I encourage nurses to be thinking nurses, not automatons who just blindly follow doctors' orders without question- and yet, keep in mind that with many, many patients, especially these complex patients with multiple system comorbidities, everything comes down to risk vs. benefit.

I feel sorry for the hospitalist in this article. He sounds like he is overwhelmed and doing everything to keep his head above water, and is being hounded, nickel and dimed, and judged unfairly by a new nurse who doesn't know what she doesn't know.

But really, what bothers me most is that this is just fine and dandy with the hospital administrators who put profit before human lives. Keep all those little people- the doctors, nurses, and patients, fighting amongst themselves so they don't realize who the real enemy is.

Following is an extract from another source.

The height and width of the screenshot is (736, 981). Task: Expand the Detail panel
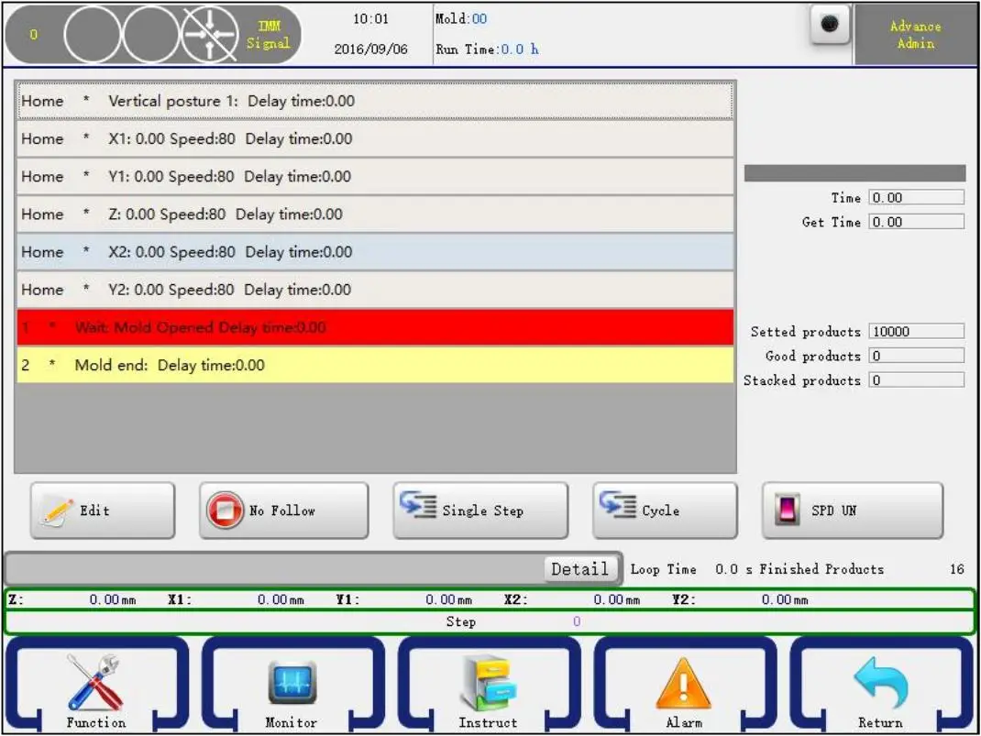point(579,568)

And P.S. to the OP, are you sure you want to use your real name?

I agree hospitalists are overworked. At a smaller hospital I was at (115 beds), there was one doc working on some night shifts both holding the pager and admitting. No PA/NP available.

That is a lot of responsibility which is why as a nurse you need to know your stuff and have the doc's back when he/she asks about the patient.

I think you handled the communication with the doctor very poorly. You DO NOT tell him that you have been calling and calling him. This is a bad way to start a conversation and it will get you nowhere! YOU put him on defense right from the start. You will learn this skill the longer you are a nurse.